Why cooking with a loved one is the best recipe for success in the kitchen

The couple know how to play their strengths. At the beginning, Kanchan shy and unpretentious managed the kitchen while Bubbly Asumi headed the service, transporting their little daughter to a carrier, charming guests and explaining Nepalese dishes that she did not fully understand herself. With the launch of Chiyaba, their tea house that Asumi manages entirely, they now have separate but connected workplaces. “The sooner we were two bosses in a kingdom,” smiles Asumi. “Now we are finally as business partners.” Despite all this, Adhikaris restaurants are family businesses – family training.

Cooking together could be one of our most essential behavior, dating from the Neolithic period, which started around 10,000 before JC. Even today, cooking is a community and intimacy site, where people meet in the hope of finding new dimensions to their friendship in a rising mine of bread or solving the arguments while stirring in turn a shuddering dal pot. However, there are not two people who do not do so: community cooking is a practice with as many unique variations as there are types of dumplings in the world.

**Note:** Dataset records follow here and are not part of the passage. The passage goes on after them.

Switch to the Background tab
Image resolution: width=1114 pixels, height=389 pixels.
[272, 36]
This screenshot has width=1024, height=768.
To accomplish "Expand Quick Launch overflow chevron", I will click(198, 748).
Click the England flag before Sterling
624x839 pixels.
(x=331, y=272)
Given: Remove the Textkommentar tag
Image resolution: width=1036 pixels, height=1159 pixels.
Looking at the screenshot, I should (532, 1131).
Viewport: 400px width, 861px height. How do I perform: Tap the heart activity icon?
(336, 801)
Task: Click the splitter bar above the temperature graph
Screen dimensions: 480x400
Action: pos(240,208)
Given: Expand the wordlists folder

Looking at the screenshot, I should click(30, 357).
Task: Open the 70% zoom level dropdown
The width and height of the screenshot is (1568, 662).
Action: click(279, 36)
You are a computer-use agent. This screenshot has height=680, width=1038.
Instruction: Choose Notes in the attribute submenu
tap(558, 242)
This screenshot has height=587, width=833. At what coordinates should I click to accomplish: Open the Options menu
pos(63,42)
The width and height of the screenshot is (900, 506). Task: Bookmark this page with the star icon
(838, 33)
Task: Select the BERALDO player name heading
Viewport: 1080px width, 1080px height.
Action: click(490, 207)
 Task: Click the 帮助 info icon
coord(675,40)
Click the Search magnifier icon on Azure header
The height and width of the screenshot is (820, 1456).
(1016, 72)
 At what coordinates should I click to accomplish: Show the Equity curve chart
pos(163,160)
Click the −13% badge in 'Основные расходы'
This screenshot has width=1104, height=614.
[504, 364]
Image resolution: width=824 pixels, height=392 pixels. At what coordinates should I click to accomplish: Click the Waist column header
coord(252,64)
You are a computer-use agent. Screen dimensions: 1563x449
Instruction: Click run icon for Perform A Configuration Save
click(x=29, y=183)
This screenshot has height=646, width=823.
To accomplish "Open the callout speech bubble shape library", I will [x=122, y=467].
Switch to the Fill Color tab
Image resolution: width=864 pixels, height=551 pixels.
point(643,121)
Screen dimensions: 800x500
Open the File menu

For Kusuma and Nicole Juneja, a mother-daughter duo of New Delhi, sharing the space in the kitchen is the way they healed sorrow with a shared loss. “Like most mothers and girls, we are looking forward to each other,” explains Nicole. “But after my father’s death, food became the thing that made us the happiest. This moved the equation of yesteryear parent to friends. ”

Kusuma and Nicole Juneja play hostesses during their biannual supper clubs at home. Photographed by Rin Jajo.

Kusuma and Nicole Juneja play hostesses during their biannual supper clubs at home. Photographed by Rin Jajo.